There is a secret, vivid world that in truth is all around us and right here all the time. I know it to be within arm's, heart's and mind's reach. When I was a kid I became fascinated with the camera. Being very shy and with low self esteem, I saw it as something of a magic device that connected the inner and the outer worlds (which I later come to know as one) and thus imbued with great power.
With the camera, I was and am able to access, harness and convey the extraordinary within the ordinary, profound wonder in the everyday. It's been said that "the camera doesn't lie." If true, then this image is evidence of the magic present in an ordinary nighttime drive uptown.
With help from the camera eye, which is an extension of and accessory to the soul eye, seemingly static structures and fixtures are released from the moorings of solidity and traditional perception, becoming liquid streams of vibrant light. Limitation, in large measure, requires our complicity and participation, as, conversely, does transcendence of limitation.

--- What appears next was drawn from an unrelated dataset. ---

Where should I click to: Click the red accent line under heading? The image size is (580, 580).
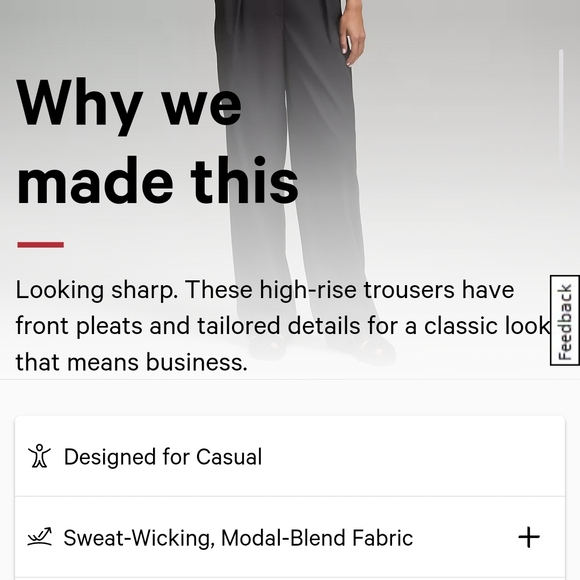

I often tell students when I speak with them: "You can be either your own worst enemy or your own best friend." The sages tell us that, "How one sees the world is what it becomes." Thich Nhat Hanh says, "In order for things to reveal themselves to us, we need to be ready to abandon our views about them." Rilke observes that, "all this universe, to the furthest stars and beyond them, is your flesh, your fruit." William Blake augurs: "To see a world in a grain of sand, And a heaven in a wild flower, Hold infinity in the palm of your hand, And eternity in an hour." And Emily Dickinson posits that, "I dwell in possibility..." giving us, with her words, a key to the infinite. Passing a galactic marker, I decelerate from the viscous prism and turn into the driveway to my building, home for the night.